▸ **GIVEN EXERCISE**
Count the lines in the items below that contain the string "screenshot". Reply with only that number.

▸ **AVAILABLE RECORDS**
* Start *
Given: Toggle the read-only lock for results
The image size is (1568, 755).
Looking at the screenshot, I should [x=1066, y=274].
* End *
* Start *
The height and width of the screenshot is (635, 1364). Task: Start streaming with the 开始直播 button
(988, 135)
* End *
▸ **RESPONSE FOR THIS EXERCISE**
2